Features of life threatening asthma includes – silent chest, cyanosis, feeble


respiratory effort, bradycardia, hypotension and PEFR< 30% of their usual
value (predicted or the best). Patient may be exhausted, confused and lapses
into coma. Arterial blood gas analysis shows normal or high PaCO2 (more than
45mm Hg), severe hypoxia (PaO2 <60 mm Hg) and low pH. Acute severe
asthma may lead to complications, such as dehydration, acute cor pulmonale
and pneumothorax.

Treatment in Acute severe Asthma

The aim of treatment in acute severe bronchial asthma is to save life. Hypoxia
is treated with high concentration of oxygen to maintain oxygen saturation
above 90%.
Usually 40-60% oxygen is administrated. In contrast to chronic obstructive
pulmonary disease, carbon dioxide retention is not aggravated by
administration of higher concentration of oxygen in bronchial asthma.

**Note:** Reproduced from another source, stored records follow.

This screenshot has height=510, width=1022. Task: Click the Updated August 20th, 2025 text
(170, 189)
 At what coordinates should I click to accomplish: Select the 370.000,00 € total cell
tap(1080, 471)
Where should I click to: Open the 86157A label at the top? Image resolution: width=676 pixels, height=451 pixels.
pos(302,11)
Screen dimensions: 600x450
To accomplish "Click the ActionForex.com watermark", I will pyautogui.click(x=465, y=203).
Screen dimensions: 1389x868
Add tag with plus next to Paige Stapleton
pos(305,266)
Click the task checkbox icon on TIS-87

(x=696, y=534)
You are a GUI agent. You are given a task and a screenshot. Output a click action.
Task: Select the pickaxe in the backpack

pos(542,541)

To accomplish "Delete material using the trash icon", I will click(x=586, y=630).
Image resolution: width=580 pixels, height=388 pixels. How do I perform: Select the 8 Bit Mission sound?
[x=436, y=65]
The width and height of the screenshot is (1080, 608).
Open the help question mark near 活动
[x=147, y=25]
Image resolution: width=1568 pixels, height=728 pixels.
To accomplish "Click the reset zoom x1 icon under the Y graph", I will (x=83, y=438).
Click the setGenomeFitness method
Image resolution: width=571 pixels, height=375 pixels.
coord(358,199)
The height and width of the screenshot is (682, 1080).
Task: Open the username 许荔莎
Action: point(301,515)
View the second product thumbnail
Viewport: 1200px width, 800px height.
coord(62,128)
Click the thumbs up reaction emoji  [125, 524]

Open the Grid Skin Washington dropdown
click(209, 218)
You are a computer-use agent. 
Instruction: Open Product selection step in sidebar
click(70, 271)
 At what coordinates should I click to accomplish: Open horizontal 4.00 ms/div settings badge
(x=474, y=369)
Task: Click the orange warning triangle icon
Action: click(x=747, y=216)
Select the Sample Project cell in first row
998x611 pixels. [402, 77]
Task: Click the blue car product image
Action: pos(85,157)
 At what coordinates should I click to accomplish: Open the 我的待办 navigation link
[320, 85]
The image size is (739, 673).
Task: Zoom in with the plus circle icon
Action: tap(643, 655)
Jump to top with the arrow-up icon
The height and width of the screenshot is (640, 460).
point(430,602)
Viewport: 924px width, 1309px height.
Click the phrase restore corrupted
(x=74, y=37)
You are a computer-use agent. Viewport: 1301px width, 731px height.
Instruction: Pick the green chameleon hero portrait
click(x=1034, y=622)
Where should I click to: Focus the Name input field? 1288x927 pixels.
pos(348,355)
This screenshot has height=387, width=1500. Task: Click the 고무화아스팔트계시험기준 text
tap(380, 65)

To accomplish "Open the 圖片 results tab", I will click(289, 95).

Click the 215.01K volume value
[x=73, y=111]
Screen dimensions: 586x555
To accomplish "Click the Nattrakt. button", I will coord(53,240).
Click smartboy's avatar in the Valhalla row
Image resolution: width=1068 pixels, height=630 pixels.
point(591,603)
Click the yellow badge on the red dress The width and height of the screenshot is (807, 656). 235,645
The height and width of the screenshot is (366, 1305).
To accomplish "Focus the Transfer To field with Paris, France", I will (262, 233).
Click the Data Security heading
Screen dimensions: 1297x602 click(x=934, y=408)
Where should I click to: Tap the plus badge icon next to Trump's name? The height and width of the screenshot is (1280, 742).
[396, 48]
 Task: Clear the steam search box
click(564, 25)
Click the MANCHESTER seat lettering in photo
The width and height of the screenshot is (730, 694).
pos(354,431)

Short acting bronchodilator is administered via oxygen driven nebuliser. It is


repeated as frequently as every 15- 30 minutes depending on the severity of
the asthma. Intravenous steroids, aminophylline, magnesium sulphate etc are
given depending on the requirement. In any condition the sedative drugs are
contraindicated as they induce respiratory depression.

If any patient does not respond to the treatment one should suspect
pneumonitis or pneumothorax. Chest Radiograph helps in diagnosis.

PEFR is to be monitored every 15- 30 minutes from the starting of the


treatment. Pulse oximetry is done do maintain the saturation above 90%. If
oxygen saturation is less than 90%, an arterial blood gas analysis should be
done and repeated every 2 hours.

Assisted mechanical ventilation is required in patients showing deterioration.

The prognosis of acute severe asthma is good. Mortality is rare and occurs
usually when treatment is delayed or inadequate.

Indications of Mechanical Ventilation

Absolute indication – Cardio – pulmonary arrest, deteriorating consciousness.

Relative indication – Hypercapnia, acidosis, progressive deterioration with


increasing distress or physical exhaustion.

Complications – Hypotension, barotraumas and nasocomial pneumonia.